In this patent, to the extent any U.S. patents, U.S. patent applications, or other materials (e.g., articles) have been incorporated by reference, the text of such materials is only incorporated by reference to the extent that no conflict exists between such material and the statements and drawings set forth herein. In the event of such conflict, the text of the present document governs, and terms in this document should not be given a narrower reading in virtue of the way in which those terms are used in other materials incorporated by reference.

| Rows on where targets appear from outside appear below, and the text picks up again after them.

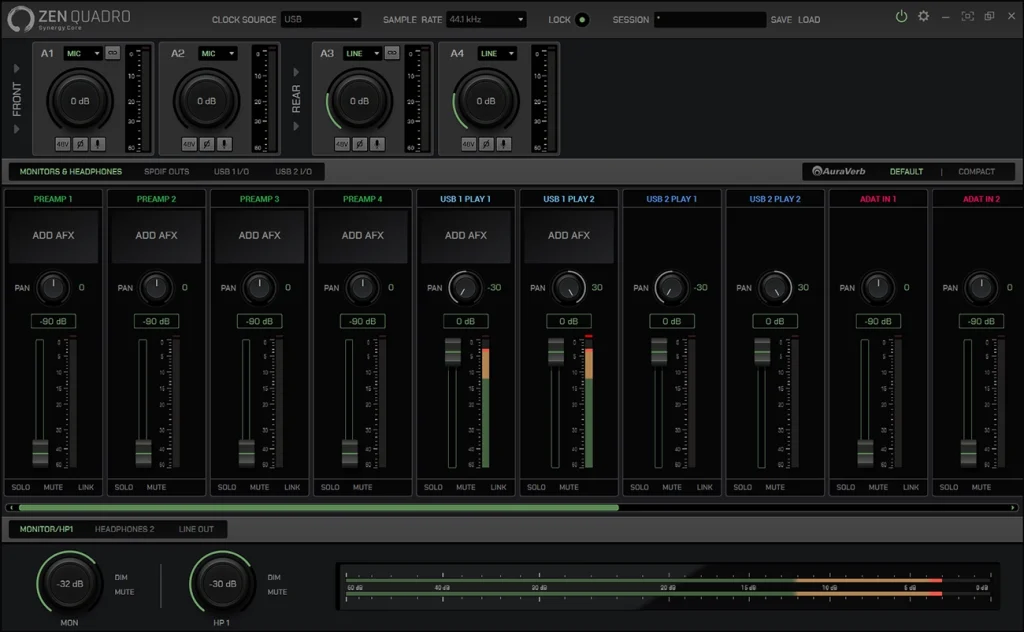Viewport: 1024px width, 632px height.
Task: Open the AuraVerb reverb panel
Action: tap(840, 171)
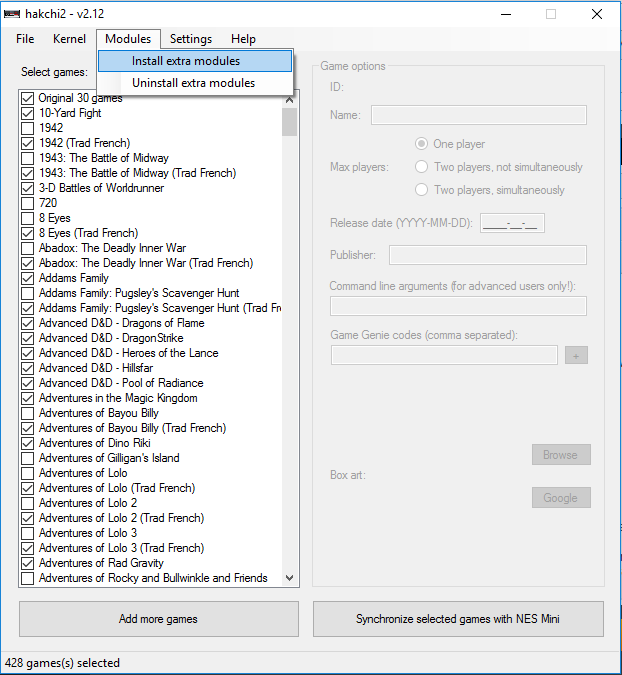Choose Two players, simultaneously option
This screenshot has width=622, height=675.
[421, 190]
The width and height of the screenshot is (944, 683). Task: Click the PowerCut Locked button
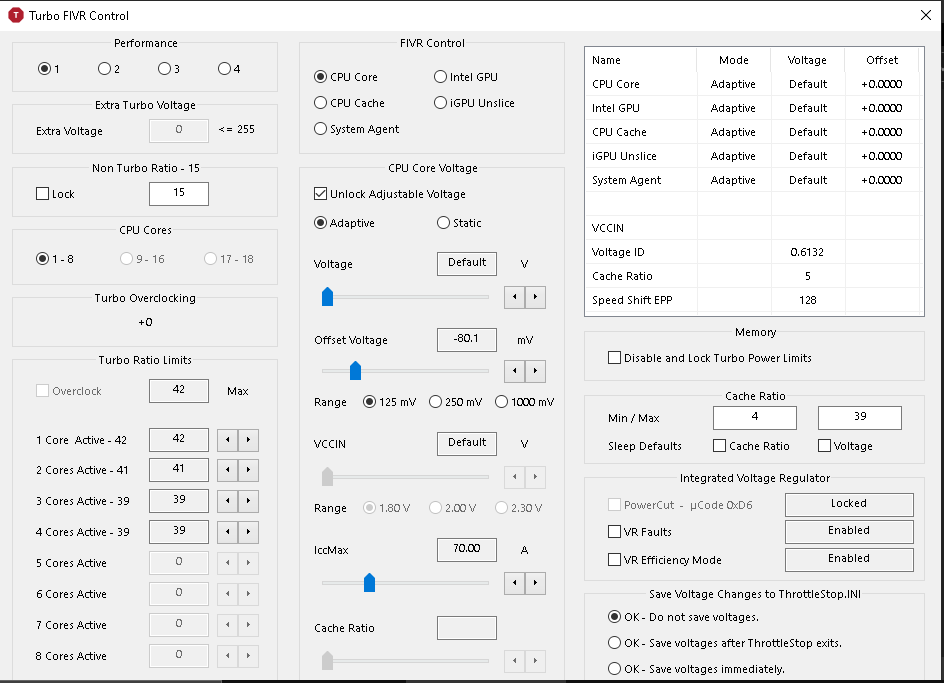tap(848, 504)
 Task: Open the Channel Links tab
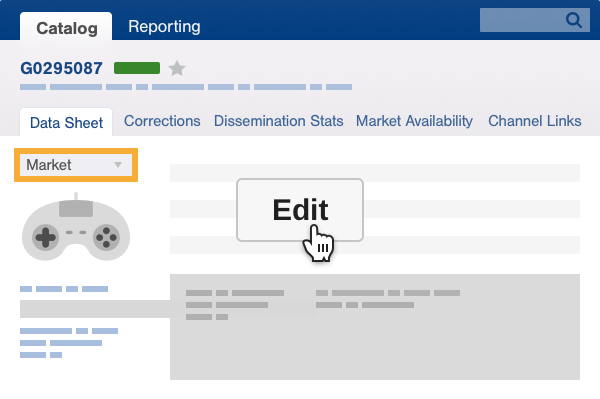[x=535, y=121]
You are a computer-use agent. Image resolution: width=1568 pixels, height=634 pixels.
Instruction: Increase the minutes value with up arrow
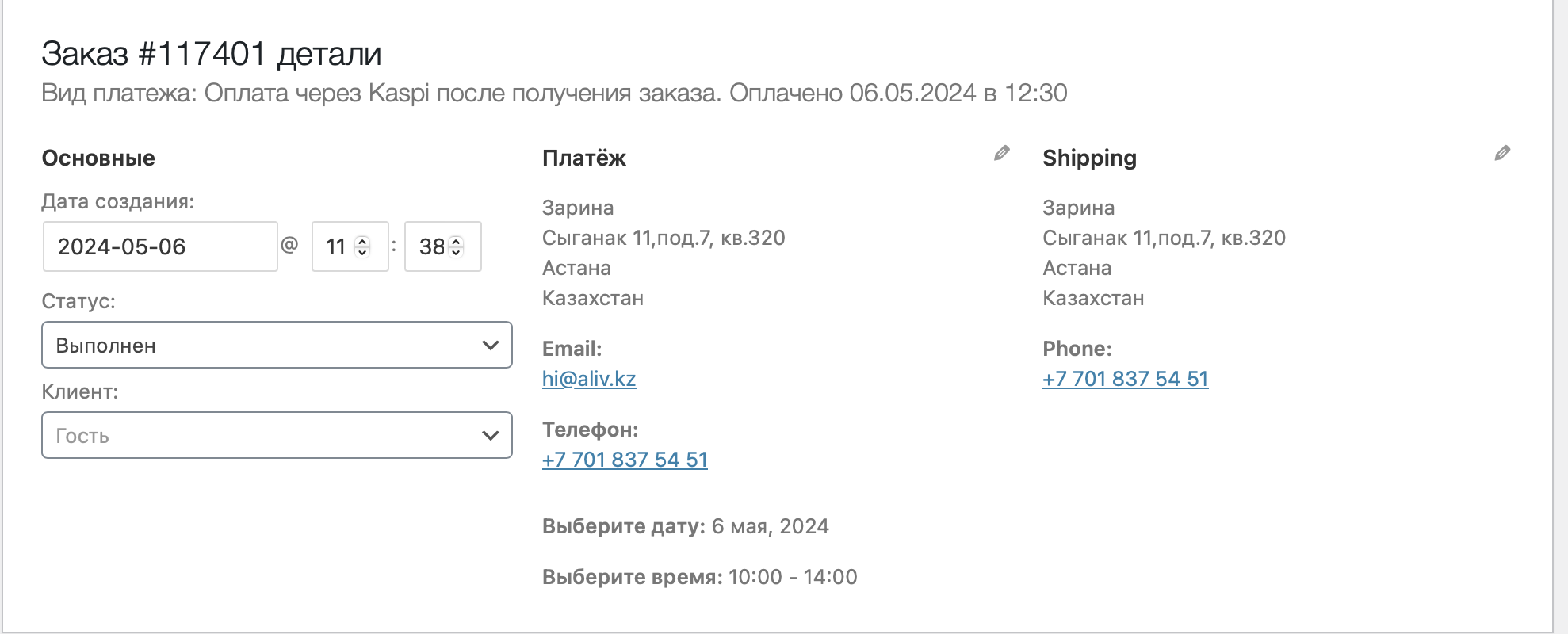tap(456, 241)
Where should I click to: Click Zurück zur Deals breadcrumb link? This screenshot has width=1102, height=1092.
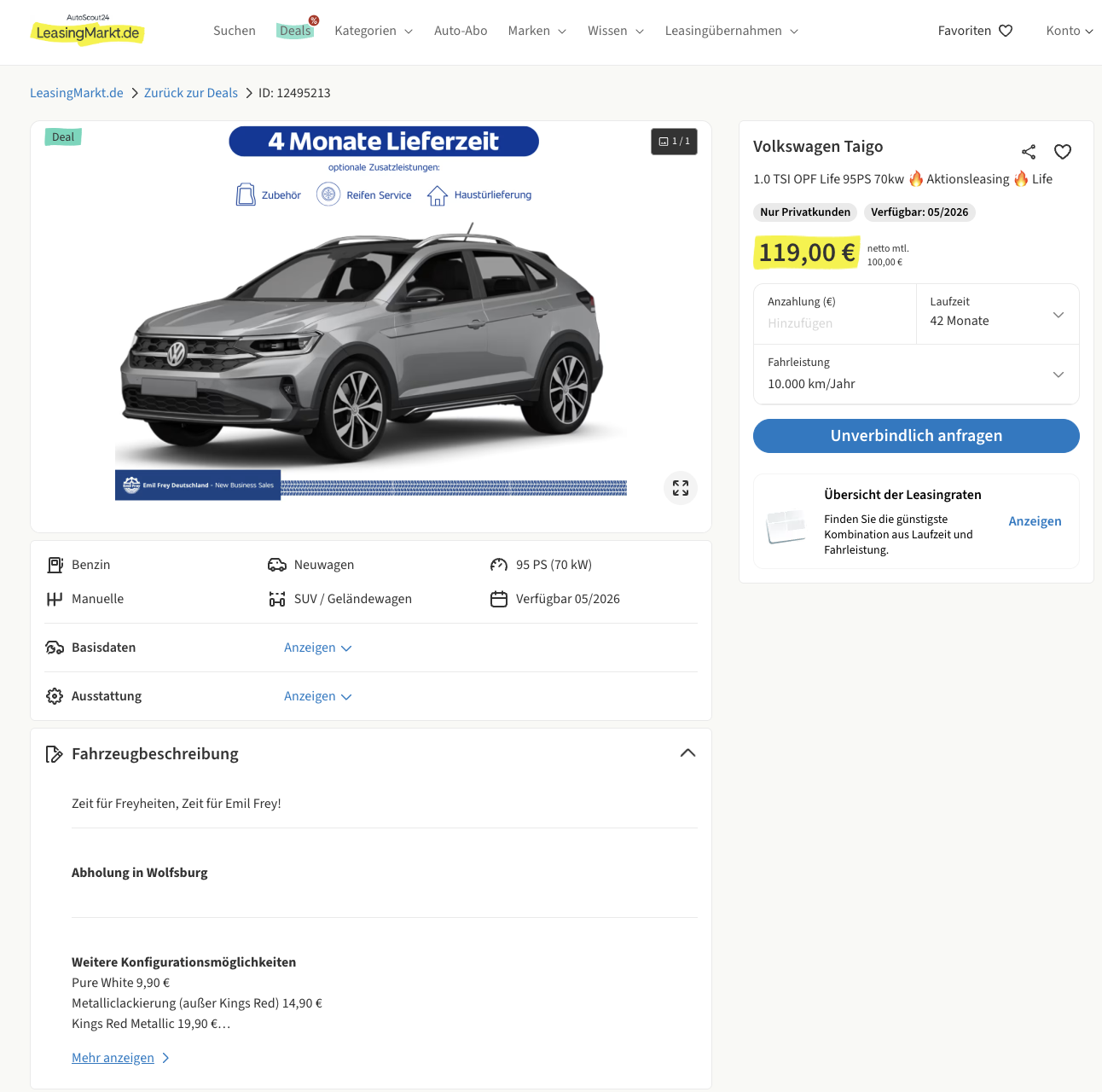(x=191, y=93)
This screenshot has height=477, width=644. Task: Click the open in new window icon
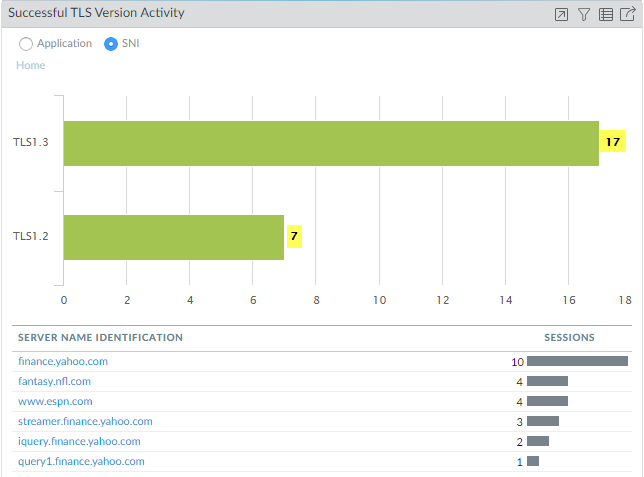(562, 14)
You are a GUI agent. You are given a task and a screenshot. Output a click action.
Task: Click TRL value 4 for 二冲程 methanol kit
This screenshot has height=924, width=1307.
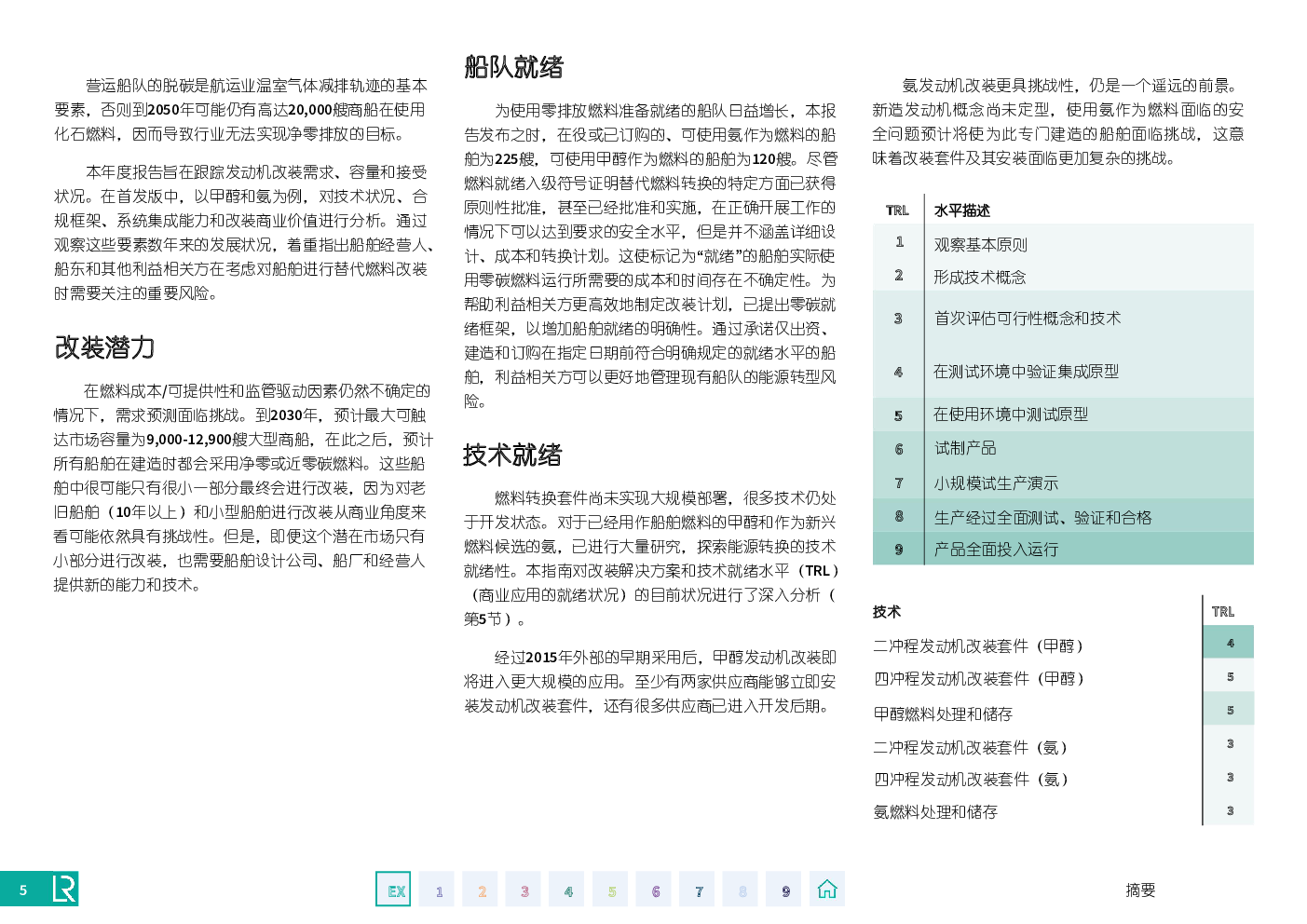pyautogui.click(x=1230, y=644)
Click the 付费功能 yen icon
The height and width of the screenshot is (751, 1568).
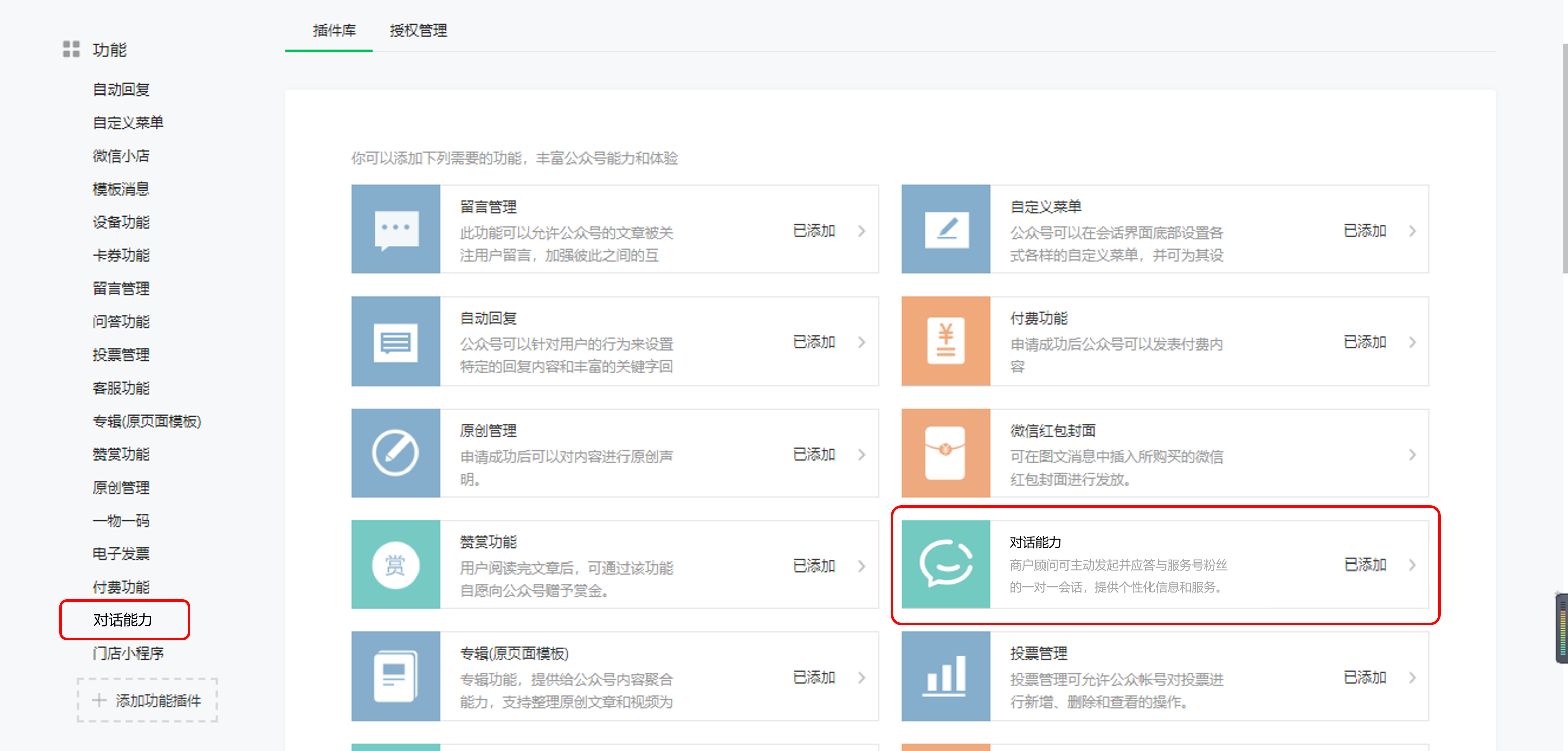tap(946, 341)
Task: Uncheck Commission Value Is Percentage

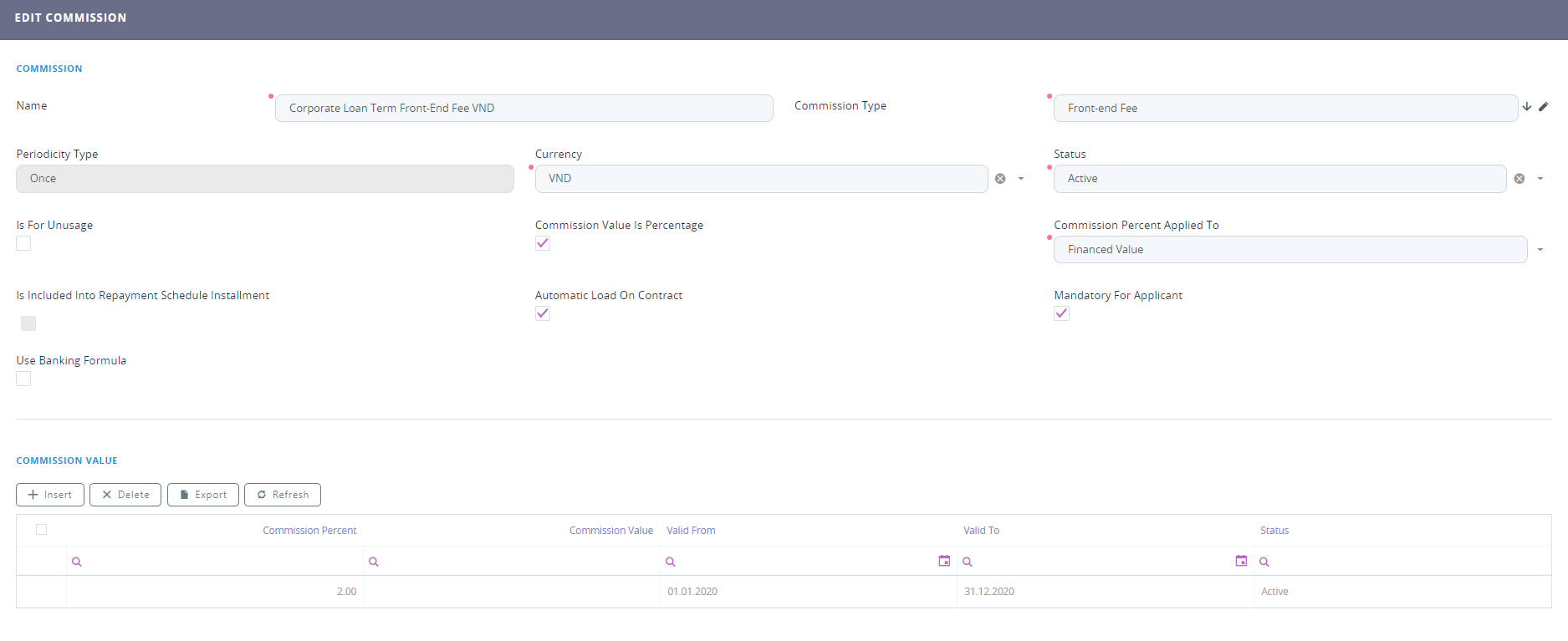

The present techniques will be better understood with reference to the following enumerated embodiments:

    • 1. A method, comprising: obtaining, with a computer system, clinical trial data in diverse formats and schemas; transforming, with the computer system, the clinical trial data into a unified format and a unified schema to produce transformed clinical trial data, wherein transforming comprises: obtaining a hierarchy of dataset classes, wherein: classes further from a root dataset class in the hierarchy inherit from dataset classes closer to the root dataset class in the hierarchy, and the dataset classes map a first set of variables in input data to concepts used in data analysis, a second set of variables in input data to concepts used in visualization, and a third set of variables in input data to concepts used in data operations; the root dataset class maps a patient identifier in input data to a subject identifier in the unified schema, wherein the root dataset class is configured to map different identifiers of the same patient in different input data to the same subject identifier in the unified schema; an event dataset class inherits from the root dataset class and maps input data with diverse formats and schemas characterizing events to event fields in the unified schema, in the unified format; an adverse event dataset class inherits from the event dataset class and maps input data with diverse formats and schemas characterizing adverse to adverse event fields in the unified schema, in the unified format; and a subject level dataset class inherits from the root dataset class and is configured to produce records indexed by the subject identifier in the unified schema, the subject level dataset class being configured to map diverse formats and schemas input data characterizing treatment variables, treatment start dates, and treatment end data into corresponding fields in the unified schema, in the unified format; parsing the clinical trial data into records; determining which dataset classes correspond to each of the records with the hierarchy of dataset classes; and transforming each of the records into the unified format and the unified schema with the corresponding dataset classes in the hierarchy of dataset classes; and storing, with the computer system, the transformed clinical trial data in memory.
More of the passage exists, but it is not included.